─── Extracted data ───

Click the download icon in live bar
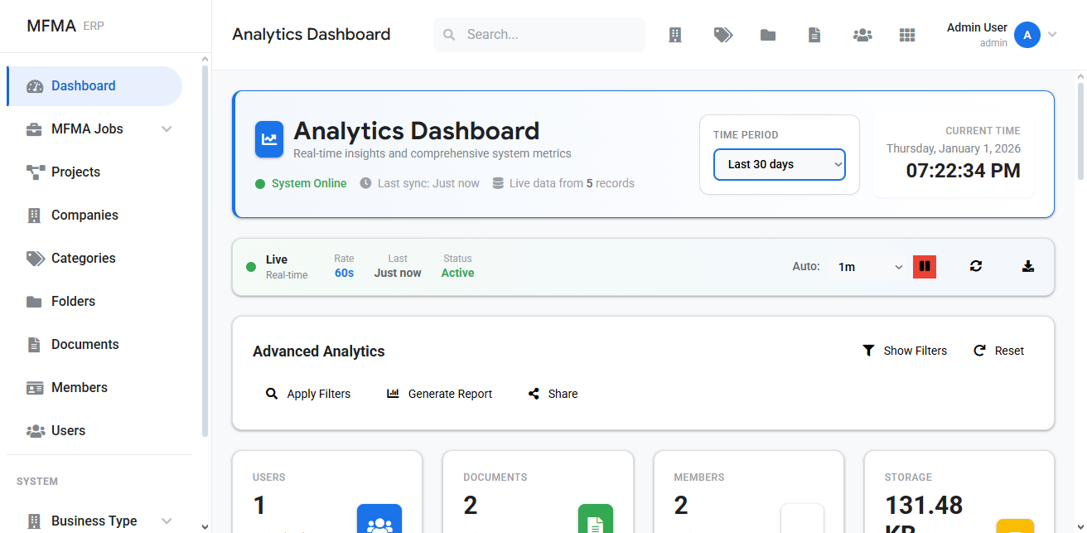 coord(1028,266)
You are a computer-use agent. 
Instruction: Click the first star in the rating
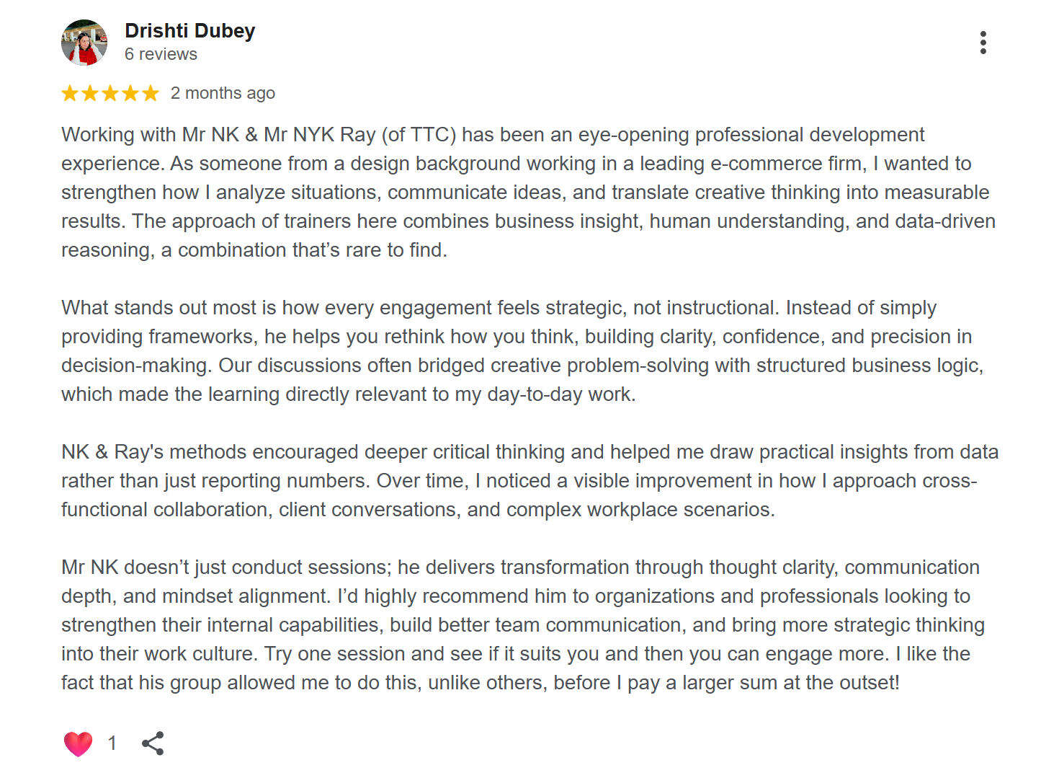[x=70, y=93]
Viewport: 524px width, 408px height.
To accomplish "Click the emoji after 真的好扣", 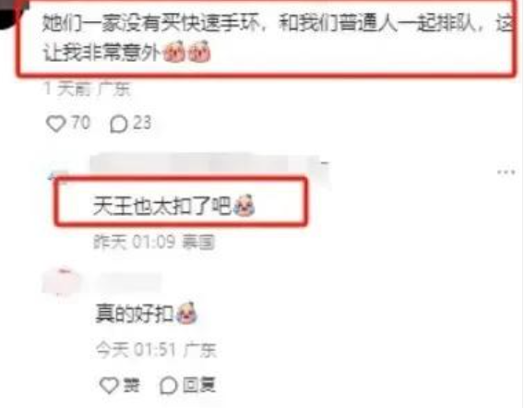I will (x=186, y=313).
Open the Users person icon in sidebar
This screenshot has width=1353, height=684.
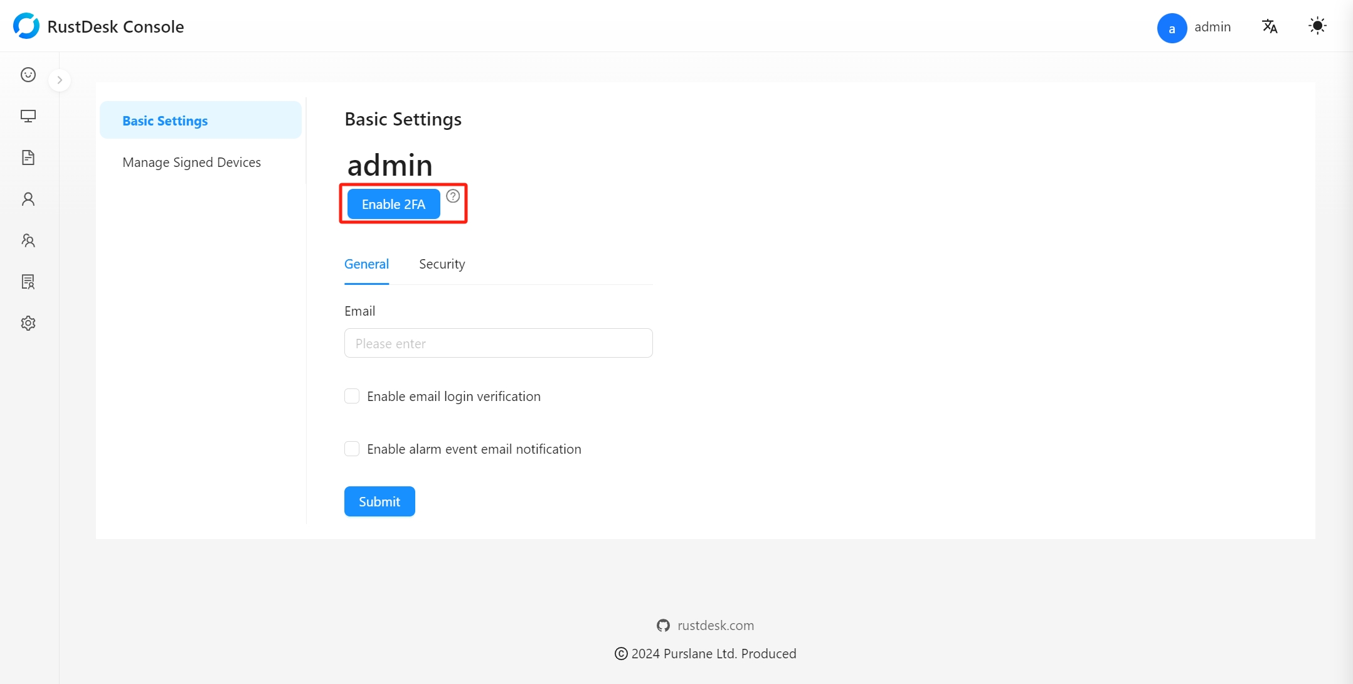[x=28, y=199]
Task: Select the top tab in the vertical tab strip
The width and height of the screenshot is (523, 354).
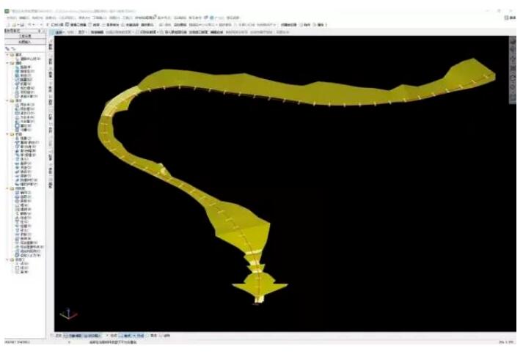Action: pos(51,46)
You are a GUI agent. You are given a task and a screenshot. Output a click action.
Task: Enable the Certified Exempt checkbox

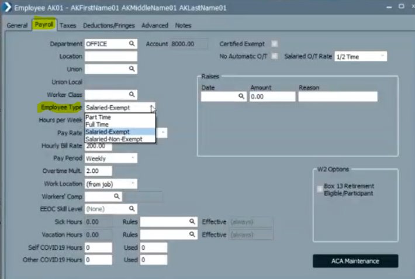(x=275, y=44)
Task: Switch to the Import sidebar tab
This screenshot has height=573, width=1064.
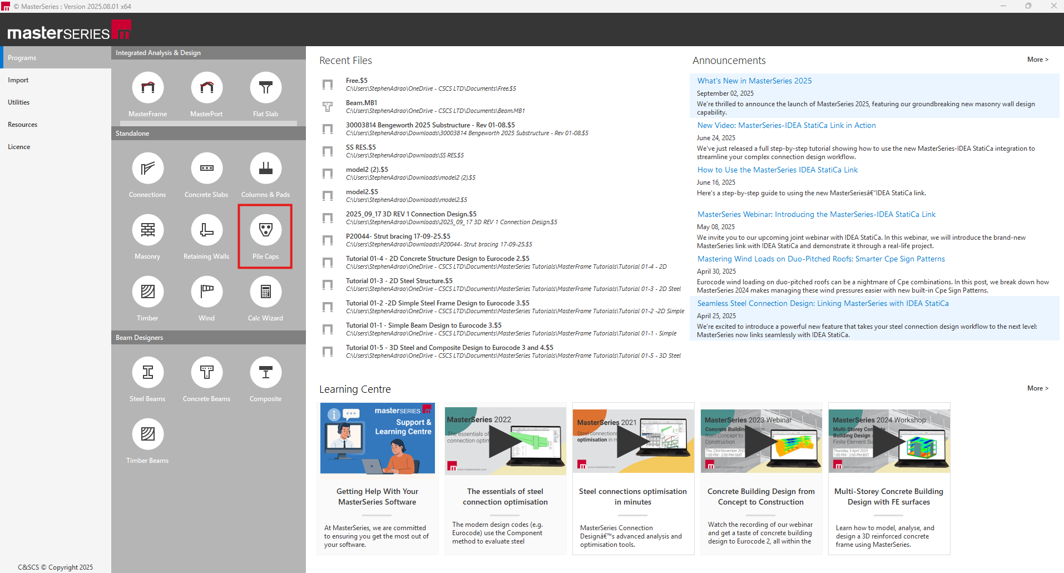Action: tap(18, 80)
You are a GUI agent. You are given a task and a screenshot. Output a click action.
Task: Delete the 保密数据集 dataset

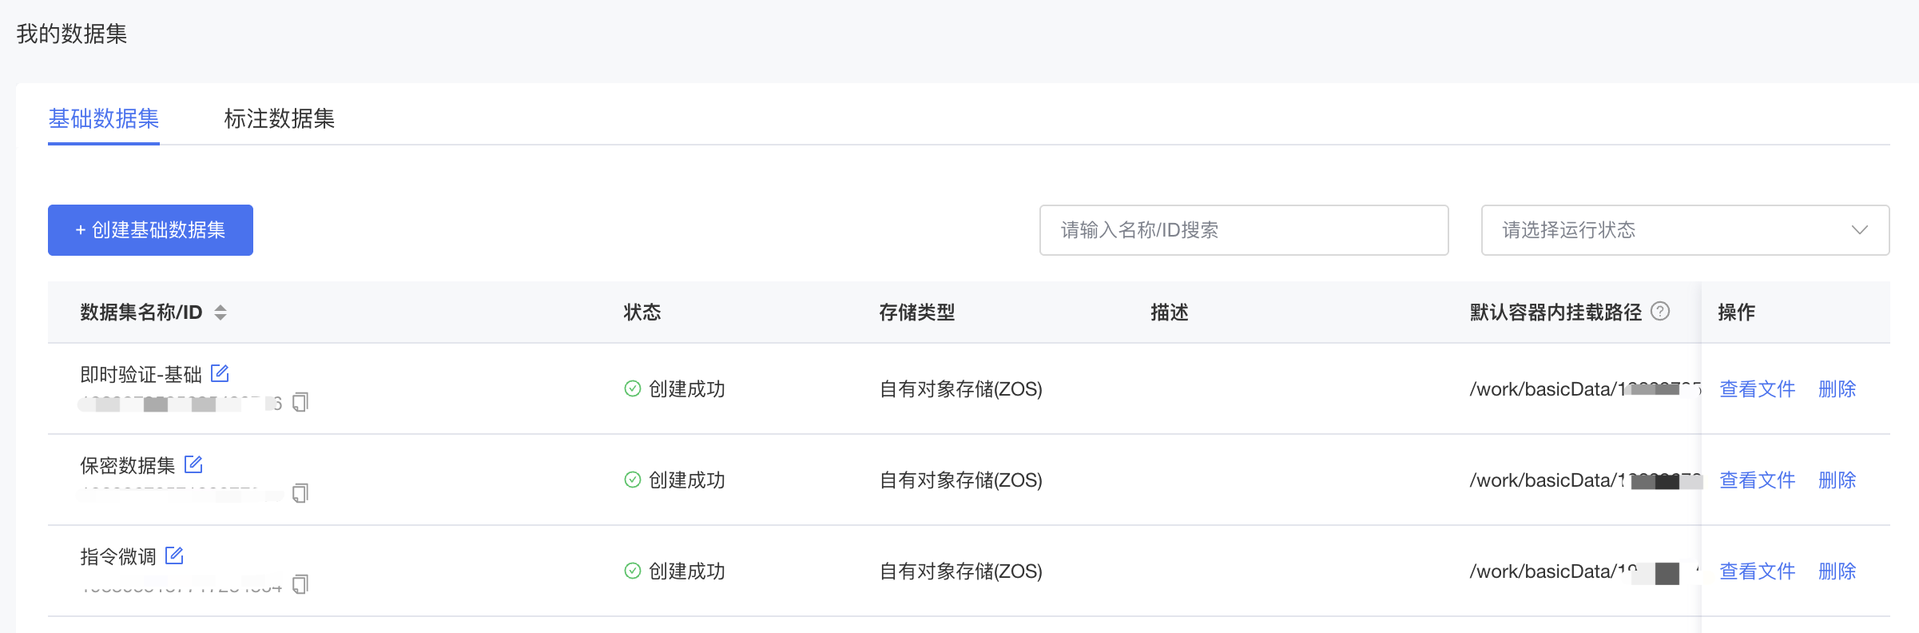point(1837,480)
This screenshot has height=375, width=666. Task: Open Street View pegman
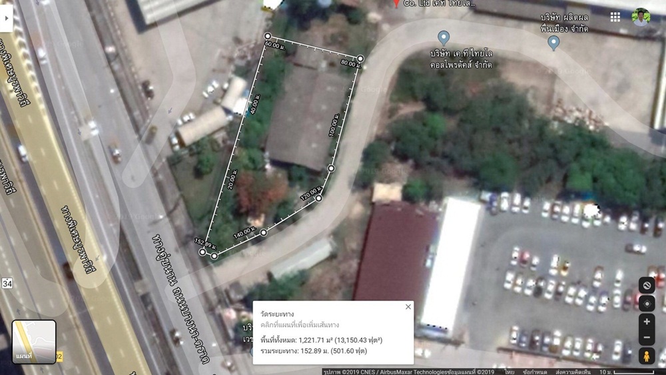(x=647, y=356)
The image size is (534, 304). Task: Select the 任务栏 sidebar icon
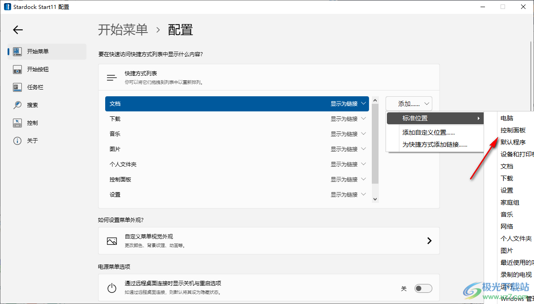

───

## What is needed
Can you copy the items above verbatim, starting with the line containing "Task: Select the top" and continuing through the line containing "Action: tap(18, 80)", leaving out the pictures?

## Solution below
Task: Select the top tab in the vertical tab strip
The width and height of the screenshot is (523, 354).
Action: pos(51,46)
You are a GUI agent. You are given a task and a screenshot. Output a click action.
Task: Enable the Certified Exempt checkbox

(x=275, y=44)
Task: Switch to the Import sidebar tab
This screenshot has height=573, width=1064.
Action: tap(18, 80)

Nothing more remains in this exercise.